Before you begin
-
You have previously created a connection to the system
storing your source data.
Here, a database connection.
-
You have previously added the dataset holding your source
data.
Download and extract the file: filter-python-customers.zip. It contains lead
data including ID, name, revenue, etc.
-
You also have created the connection and the related dataset
that will hold the processed data.
Here, a file stored on Amazon S3 and a file stored on HDFS.
Procedure
-
Click Add
pipeline on the Pipelines page.

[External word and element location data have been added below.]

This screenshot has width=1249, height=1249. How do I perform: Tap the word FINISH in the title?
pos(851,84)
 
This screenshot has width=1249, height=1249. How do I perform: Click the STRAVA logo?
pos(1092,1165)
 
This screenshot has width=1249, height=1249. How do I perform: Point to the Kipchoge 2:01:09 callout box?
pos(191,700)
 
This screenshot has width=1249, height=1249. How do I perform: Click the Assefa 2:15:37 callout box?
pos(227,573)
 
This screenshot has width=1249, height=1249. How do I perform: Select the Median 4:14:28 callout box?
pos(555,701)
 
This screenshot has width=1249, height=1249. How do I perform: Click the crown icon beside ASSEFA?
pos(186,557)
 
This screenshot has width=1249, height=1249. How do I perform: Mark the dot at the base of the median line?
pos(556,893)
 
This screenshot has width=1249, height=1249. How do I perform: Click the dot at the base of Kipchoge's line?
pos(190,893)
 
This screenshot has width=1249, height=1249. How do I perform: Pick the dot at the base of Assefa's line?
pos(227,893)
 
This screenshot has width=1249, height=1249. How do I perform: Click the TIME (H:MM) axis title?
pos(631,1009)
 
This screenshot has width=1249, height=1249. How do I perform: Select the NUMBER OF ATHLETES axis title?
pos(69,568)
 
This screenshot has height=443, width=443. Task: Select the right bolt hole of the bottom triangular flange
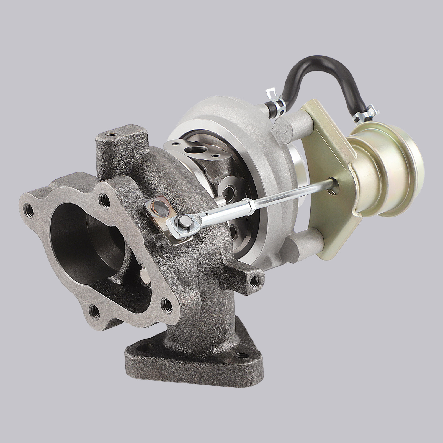(240, 355)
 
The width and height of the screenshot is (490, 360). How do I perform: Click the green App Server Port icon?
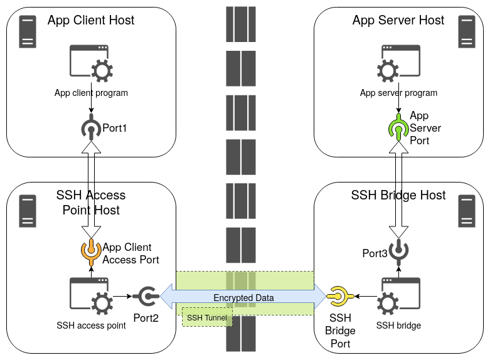pyautogui.click(x=398, y=127)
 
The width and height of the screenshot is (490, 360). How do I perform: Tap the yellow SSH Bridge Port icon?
pyautogui.click(x=340, y=296)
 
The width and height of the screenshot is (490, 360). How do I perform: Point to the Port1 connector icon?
pyautogui.click(x=91, y=127)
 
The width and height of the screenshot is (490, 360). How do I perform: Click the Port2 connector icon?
pyautogui.click(x=146, y=296)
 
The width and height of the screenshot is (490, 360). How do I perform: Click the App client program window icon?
pyautogui.click(x=91, y=63)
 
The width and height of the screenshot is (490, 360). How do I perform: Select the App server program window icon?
pyautogui.click(x=398, y=63)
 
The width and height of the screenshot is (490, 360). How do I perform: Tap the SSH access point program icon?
pyautogui.click(x=91, y=296)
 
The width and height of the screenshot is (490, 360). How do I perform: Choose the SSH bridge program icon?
pyautogui.click(x=398, y=296)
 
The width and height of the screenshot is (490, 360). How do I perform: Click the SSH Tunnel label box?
pyautogui.click(x=207, y=317)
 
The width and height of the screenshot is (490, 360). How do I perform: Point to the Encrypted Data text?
pyautogui.click(x=243, y=298)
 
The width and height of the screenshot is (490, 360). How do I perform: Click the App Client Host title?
pyautogui.click(x=91, y=20)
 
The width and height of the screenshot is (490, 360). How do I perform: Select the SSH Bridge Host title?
pyautogui.click(x=398, y=195)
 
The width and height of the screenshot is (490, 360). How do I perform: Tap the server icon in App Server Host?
pyautogui.click(x=467, y=31)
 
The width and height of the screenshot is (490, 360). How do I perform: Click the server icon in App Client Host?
pyautogui.click(x=28, y=31)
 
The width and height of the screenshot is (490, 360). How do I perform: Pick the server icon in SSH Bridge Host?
pyautogui.click(x=467, y=211)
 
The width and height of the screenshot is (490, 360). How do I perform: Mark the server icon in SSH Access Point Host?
pyautogui.click(x=28, y=211)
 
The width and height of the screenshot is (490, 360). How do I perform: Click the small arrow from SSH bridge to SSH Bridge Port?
pyautogui.click(x=366, y=296)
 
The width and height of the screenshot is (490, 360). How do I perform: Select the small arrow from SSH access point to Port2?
pyautogui.click(x=122, y=296)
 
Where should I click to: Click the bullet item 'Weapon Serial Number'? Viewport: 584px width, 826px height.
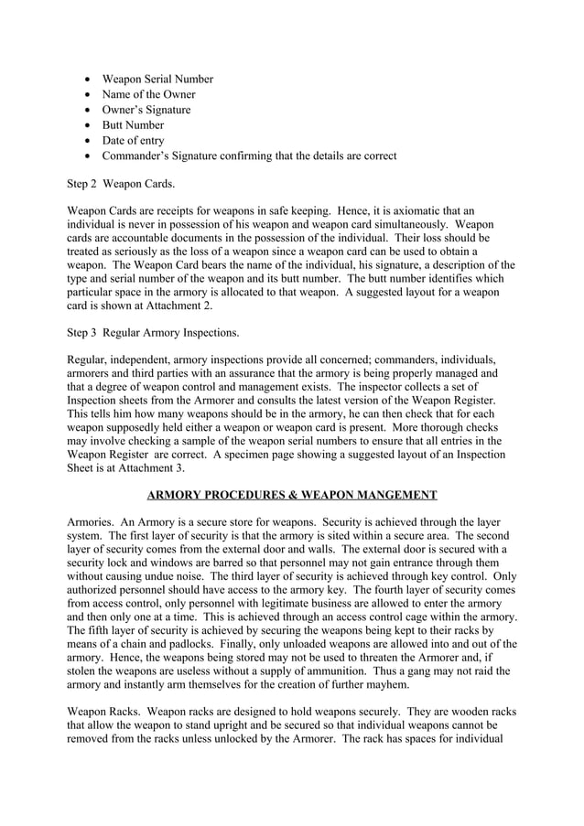[157, 79]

Your new pipeline opens.
-
Give the pipeline a meaningful name.
Example
Replicate and Process Leads
-
Click ADD SOURCE to open the panel allowing you to select your source data, here a list of leads.
-
Select your dataset and click
Select in order to add it to the pipeline.
Rename it if needed.
-
Click and add a Replicate processor to the pipeline. The
flow is duplicated and the configuration panel opens.
-
Give a meaningful name to the processor.
Example
replicate leads
-
Click the top ADD DESTINATION item on the pipeline to open the panel allowing to select the dataset that will hold your data in the cloud (Amazon S3).
-
Give a meaningful name to the Destination.
Example
store in cloud
-
Click next to the bottom ADD DESTINATION item on the
pipeline and add a Filter processor.
-
Give a meaningful name to the processor.
Example
filter on lead revenues
-
In the Filters area:
-
Select .Revenue in the Input
list, as you want to filter leads based on this value.
-
Select None in the Optionally select a
function to apply list, as you do not want to apply a function
while filtering records.
-
Select >= in the Operator
list and type in 70000 in the
Value list as you want to filter on leads with a
revenue superior to 70000 dollars.
-
Click Save to
save your configuration.
-
(Optional) Look at the Filter processor preview to see your data after the filtering operation.
Example
-
Click the bottom ADD DESTINATION item on the pipeline to open the panel allowing to select the dataset that will hold your data on premises (HDFS) and give it a meaningful name.
Example
store on premises
-
On the top toolbar of Talend Cloud Pipeline Designer,
click the Run button to open the panel allowing you to select
your run profile.
-
Select your run profile in the list (for more information, see Run profiles), then click Run to
run your pipeline.
Results
Your pipeline is being executed, the records are duplicated and filtered, and the output flows are sent to the target systems you have indicated.